> _Task description_
Reproduce every one of the following rows word for word.

#####

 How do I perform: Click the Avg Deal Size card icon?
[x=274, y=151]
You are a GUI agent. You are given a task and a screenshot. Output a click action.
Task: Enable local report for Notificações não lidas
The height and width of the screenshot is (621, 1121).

#####

> _Exercise result_
 How do I perform: Click the Avg Deal Size card icon?
[x=274, y=151]
You are a GUI agent. You are given a task and a screenshot. Output a click action.
Task: Enable local report for Notificações não lidas
The height and width of the screenshot is (621, 1121).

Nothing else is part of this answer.